The dot product is invariant under rotations, which means that we can rotate both vectors in the same way such that the vector u is [0, 1]:

This simplifies the dot product to \(\mathbf{u} \cdot \mathbf{v} = \cos (\alpha) = v_y\). The probability of being near orthogonal is pretty low in two dimensions, but this helps us in framing our problem for higher dimensions.

It turns out that the average value of \(\cos^2(\alpha)\) or \(v_y^2\) is exactly \(\frac{1}{2}\). There are numerous analytical proofs, but the simplest intuition is derived from \(v_x^2+v_y^2=1\). We have a total budget of 1, which we distribute between \(v_x^2\) and \(v_y^2\); thus, on average, \(v_y^2\) receives half of the budget.

We only have two orthogonal vectors to u, and they are:

Three Dimensions

In three dimensions, we take two random vectors u and v on a unit sphere and rotate them together so that the vector u becomes the north pole ([0, 0, 1]):

Tip: The spheres in this post are interactive.

The dot product of \(\mathbf{u}=[0, 0, 1]\) and \(\mathbf{v}=[v_x, v_y, v_z]\) is:

\[ \mathbf{u} \cdot \mathbf{v} = \cos (\alpha) = v_z \]

In 2D, we only had two vectors that are orthogonal to u. In 3D, we have an entire subspace of vectors that are orthogonal to u:

In other words, any vector in the red circle above is orthogonal to u. Moreover, this circle is the largest one that can be found on the sphere. For example, compare with a smaller circle which spans non-orthogonal vectors:

The larger the circle from which we select the vector v is, the closer it is to being orthogonal:

For example, we can consider all vectors within the thin red stripe to be nearly orthogonal.

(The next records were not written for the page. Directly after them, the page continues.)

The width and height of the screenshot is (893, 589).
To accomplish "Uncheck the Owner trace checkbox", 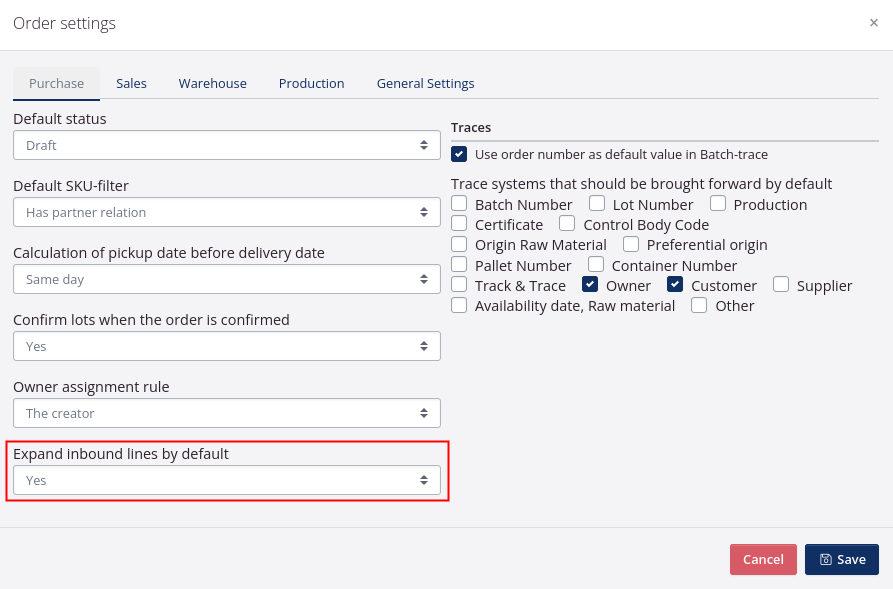I will 591,285.
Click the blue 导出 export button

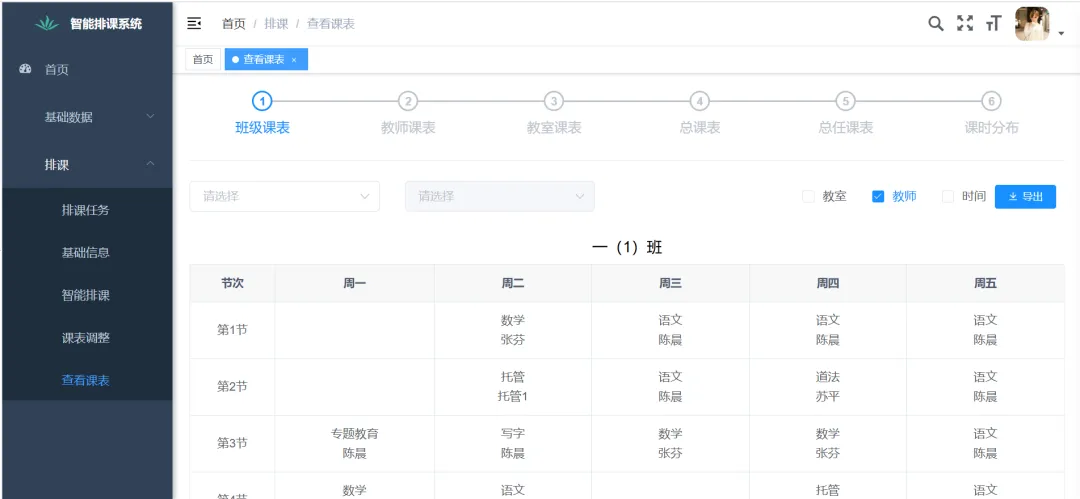[x=1025, y=197]

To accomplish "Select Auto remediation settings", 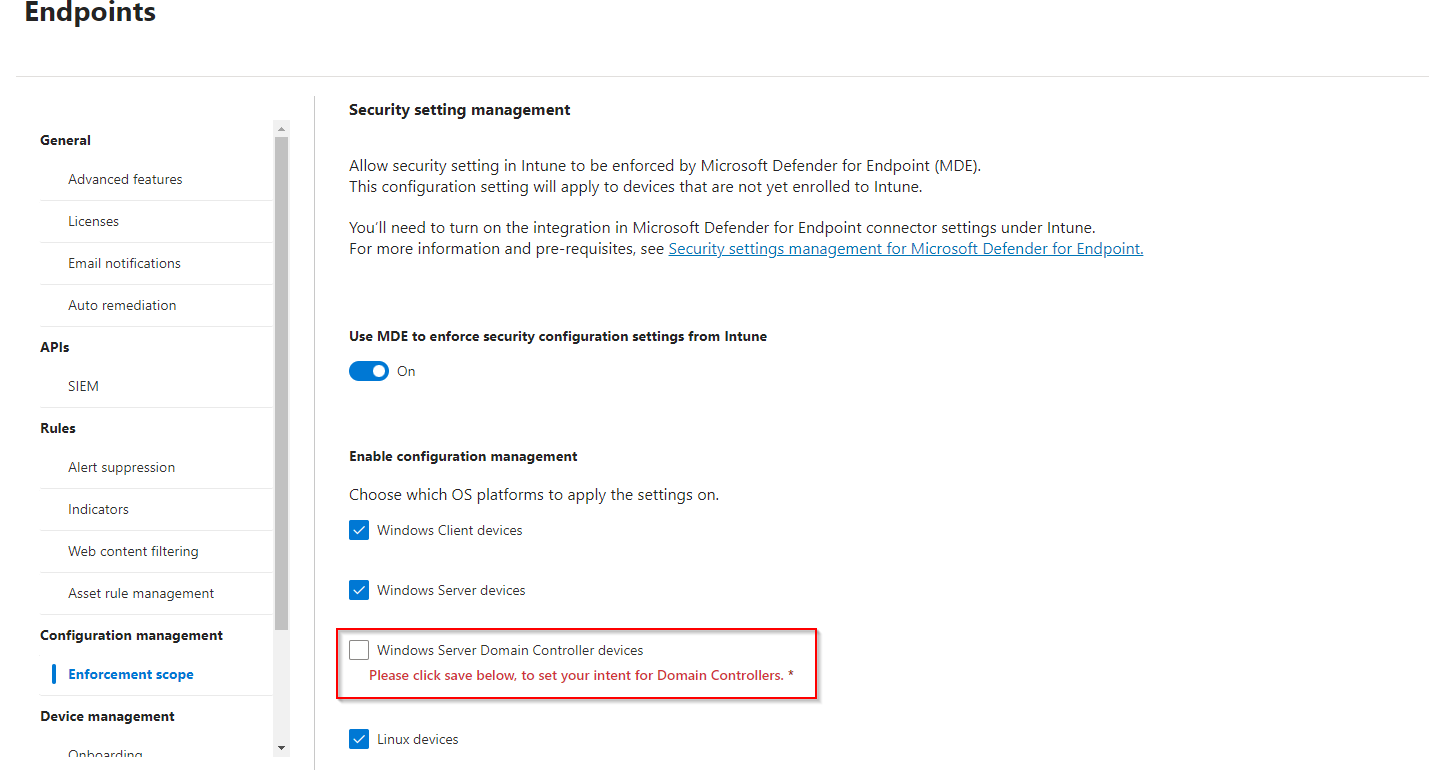I will 122,305.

The average value of \(\cos^2 (\alpha)\) or \(v_z^2\) is \(\dfrac{1}{3}\). Similar to the 2D case, this comes from the fact that \(v_x^2+v_y^2+v_z^2=1\). With a total budget of 1 split among \(v_x^2\), \(v_y^2\) and \(v_z^2\), each gets, on average, one-third of it.

N-dimensions

Visualizing an N-dimensional sphere is challenging. However, we have all the tools needed to develop an intuition.

Similar to the 2D and 3D cases, we can fix the first vector as \(\mathbf{u}=[0, 0, \dots, 1]\). The second vector \(\mathbf{v}=[v_1, v_2, \cdots, v_n]\) is randomly chosen from an N-dimensional unit sphere. Their dot product is then given by:

\[ \mathbf{u} \cdot \mathbf{v} = \cos (\alpha) = v_n \]

The average value of \(\cos^2 (\alpha)\) or \(v_n^2\) is \(\dfrac{1}{n}\). Since \(v_1^2+v_2^2 + \cdot + v_n^2=1\) and the total value of 1 is divided equally among n components, giving \(v_n^2\) a share of \(\frac{1}{n}\). As n becomes large enough, the average value of \(cos^2(\alpha)\) approaches zero.

In my opinion the above explanation is enough to understand the intuition. However, let’s also present a formal proof for the expected value of \(v_n^2\).

We’re looking for \(\mathbb{E}\left[v_n^2\right]\). And we also have:

\[ \begin{align} \mathbb{E}[\sum_{i=1}^n v_i^2] &=\sum_{i=1}^n \mathbb{E}[v_i^2] \\ &= n\mathbb{E}[v_n^2] \\ &= 1 \end{align} \]

Hence, \(\mathbb{E}[v_n^2]=\frac{1}{n}\). Here we used the property that all components of v have identical expected values and the linearity of expectation.